As Carsten Maiwald pushes his titanium bike into the office, shiny with sweat, his colleagues have already been working for a while. Maiwald is allowed to do this - after all, he owns the business. And his hour-long commute is definitely something like work, because the Veloheld brand incorporates his knowledge as an industrial designer - and talented cyclist: in 1998, he was German youth champion in the single pursuit on the track. With a steel bike. The fact that the brand, founded in 2007, first offered steel fixies is logical in this respect - and is due to the company's history, as Veloheld started out as a side project run by three fellow students. The design and distribution of a fixie, available in either black or white, did not require too much capital. At some point, Maiwald took over the brand completely. He is now in his early forties. The shaved legs look like they still have pressure on them, and in the carefully designed showroom there are a whole handful of motorless bike models in various designs. Simple lines, slim tubes, chic colours. With eleven employees and well over 1000 frames and bikes sold each year, Veloheld is no longer a "local hero". But somehow, this brand is also a product of the Dresden bike biotope.
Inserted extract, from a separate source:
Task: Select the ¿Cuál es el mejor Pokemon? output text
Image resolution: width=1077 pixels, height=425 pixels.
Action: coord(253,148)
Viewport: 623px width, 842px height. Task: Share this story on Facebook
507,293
"Dresden had a strong alternative culture and there was no money," he recalls. "A few people from the bike scene then founded brands. People knew each other and tended to get along and co-operate with each other." The former military site, where Velohelden bikes are assembled and packaged in several single-storey workshops, is home to other players in the cycling scene. The founder has no trace of frustration with the East: "This feeling that we had failed in the East was never mine. Right from the start, we wanted to tackle things ourselves and be masters of the situation."
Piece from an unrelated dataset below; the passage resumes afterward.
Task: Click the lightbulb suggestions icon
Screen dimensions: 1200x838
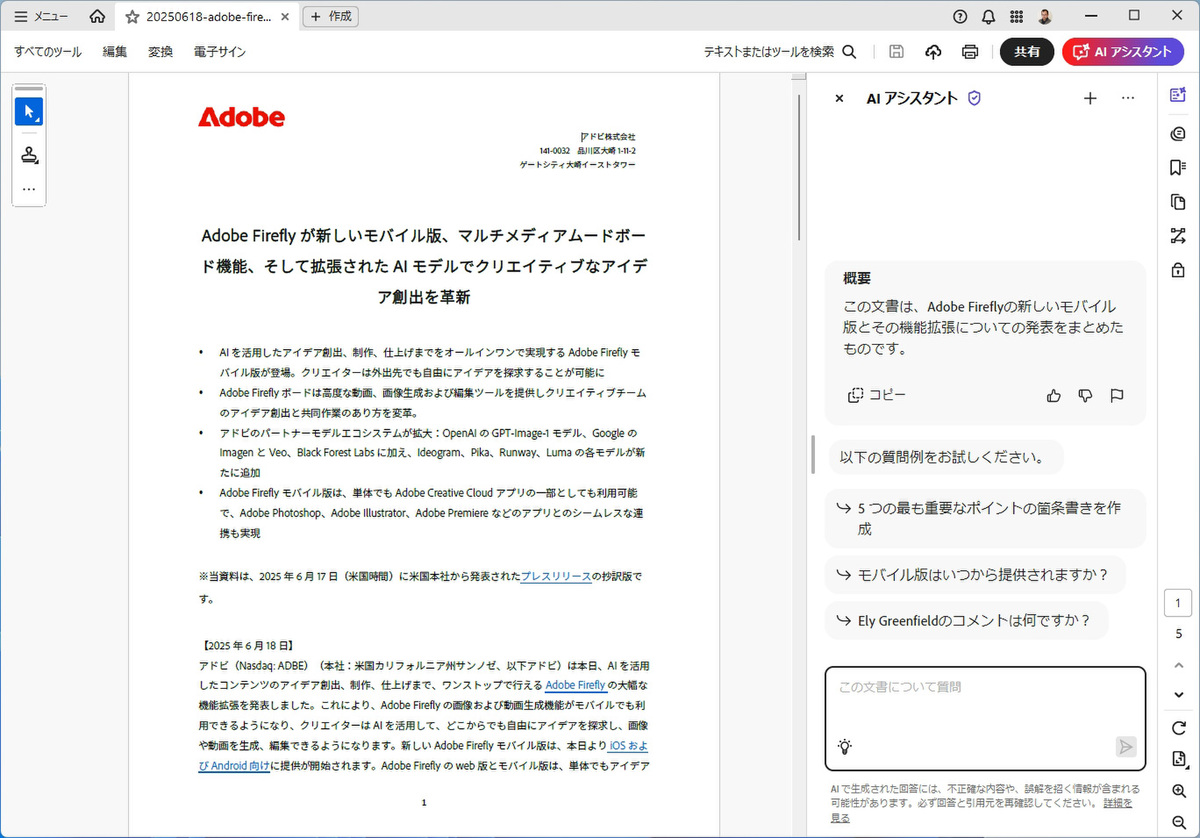Action: tap(845, 746)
He tripled the size of the four-person team in 2017 and gradually increased the variety of models. And because Veloheld bikes are highly variable in terms of colour and equipment, a lot of work goes into design, consultation and assembly. Unlike Sour or Rotor, Veloheld only manufactures the frames for the Icon road bike model and a mountain bike hardtail in-house at a Leipzig frame builder. The majority of the frames currently come from Taiwan - according to Veloheld designs, of course. All the details of the bestseller, the Icon X gravel bike, visibly bear the signature of the Dresden-based experts. Simply painting any bought-in steel frame in bright colours would go against the grain for designer Carsten Maiwald. "Neither the pure performance customer nor the bargain hunter comes to us," he says. "Anyone who comes to us wants something special."
The brand's best-selling gravel bike is equipped with threads for pannier racks and mudguards; additional threads for bikepacking bags are optional. Optional colours and equipment variants are available for an extra charge, and the frame is also available separately. The maximum tyre width is around 50 millimetres.